I never thought I’d say this, but I’ve come to appreciate icebreakers.

Back as a first-year student, I dragged my feet doing icebreakers with my RA in the lounge. Starting with orientation and continuing through the first few weeks of school, icebreakers dampened my enthusiasm for meeting new people until I felt like a No. 2 pencil without its eraser. I dreaded making a fool out of myself doing “signature dances” in front of people with whom I’d most likely come to realize I had nothing in common with.

As it turns out, icebreakers are not just about pretending to flap your arms like a chicken for a room of strangers.
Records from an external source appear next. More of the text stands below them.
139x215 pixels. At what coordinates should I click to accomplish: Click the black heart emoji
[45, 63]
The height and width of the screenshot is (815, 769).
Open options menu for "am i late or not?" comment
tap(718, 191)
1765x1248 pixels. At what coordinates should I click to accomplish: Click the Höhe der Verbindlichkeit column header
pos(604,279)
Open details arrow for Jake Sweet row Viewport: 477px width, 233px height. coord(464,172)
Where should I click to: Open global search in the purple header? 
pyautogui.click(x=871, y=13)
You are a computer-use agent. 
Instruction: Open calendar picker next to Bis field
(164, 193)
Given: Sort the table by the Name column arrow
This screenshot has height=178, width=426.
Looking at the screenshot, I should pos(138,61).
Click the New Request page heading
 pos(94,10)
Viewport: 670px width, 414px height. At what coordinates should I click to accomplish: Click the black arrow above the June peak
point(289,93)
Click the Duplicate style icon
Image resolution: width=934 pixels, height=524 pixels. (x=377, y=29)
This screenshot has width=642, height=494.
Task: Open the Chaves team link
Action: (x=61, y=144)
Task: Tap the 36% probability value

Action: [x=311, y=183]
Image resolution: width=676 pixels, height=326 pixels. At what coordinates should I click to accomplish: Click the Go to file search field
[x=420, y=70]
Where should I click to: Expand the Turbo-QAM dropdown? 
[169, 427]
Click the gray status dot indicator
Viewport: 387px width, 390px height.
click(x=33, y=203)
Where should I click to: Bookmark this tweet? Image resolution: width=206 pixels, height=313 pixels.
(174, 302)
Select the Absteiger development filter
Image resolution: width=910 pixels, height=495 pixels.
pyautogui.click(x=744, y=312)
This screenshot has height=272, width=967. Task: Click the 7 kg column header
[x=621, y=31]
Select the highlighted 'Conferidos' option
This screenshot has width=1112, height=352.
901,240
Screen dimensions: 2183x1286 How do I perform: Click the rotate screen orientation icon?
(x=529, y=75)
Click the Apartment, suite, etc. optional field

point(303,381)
Their primary function is to build community oftentimes in classroom settings. Icebreakers serve as means of team-building and community-making and are especially useful at a place as large and overwhelming as UCLA, where students can get lost in the fray of classes, exams, schoolwork and other commitments. Although they are somewhat tiring in rapid succession, such as in the first few weeks of college, they do serve their purpose – getting baseline introductions and encouraging social interaction among near-strangers or acquaintances.

From the vantage point of being two-thirds of the way through my third year, icebreakers represent all the unbridled potential, socially and otherwise, that we gradually lose as we move through UCLA. I don’t often make introductions now, and I anticipate I won’t be doing that much from this point onwards. As it is for many upperclassmen, the enthusiasm most first-year students have for varied socializing has been sapped from my soul.

Icebreakers may be contrived in some regards, but nevertheless, I find that the goofiness often gives rise to a sense of community, however temporary, and orients me toward living in the social moment and away from the stresses that are running through my head. With burdens of graduate school, internship and job applications looming, it’s easy for upperclassmen to lose sight of the value of meeting new people, a fact that is not lost for most underclassmen who are still actively trying to find their social and extracurricular niche.

Icebreakers are one of the last vestiges of a more whimsical childhood that we’ve put behind us as the real world and adulthood loom large. Icebreakers, as we know them, play into the culture of emerging adulthood – the concept of an adolescence prolonged through around age 25.

For young adults in 2016, it’s part of our culture to keep one foot in childhood and the other in adulthood. As beneficiaries of this delayed cultural trend of handing down responsibilities to the young, for as long as possible, we should revel in the summer camp-like nature of the icebreaker, and the social freedoms it provides. After all, in the real world, introductions will not be quite as forgiving.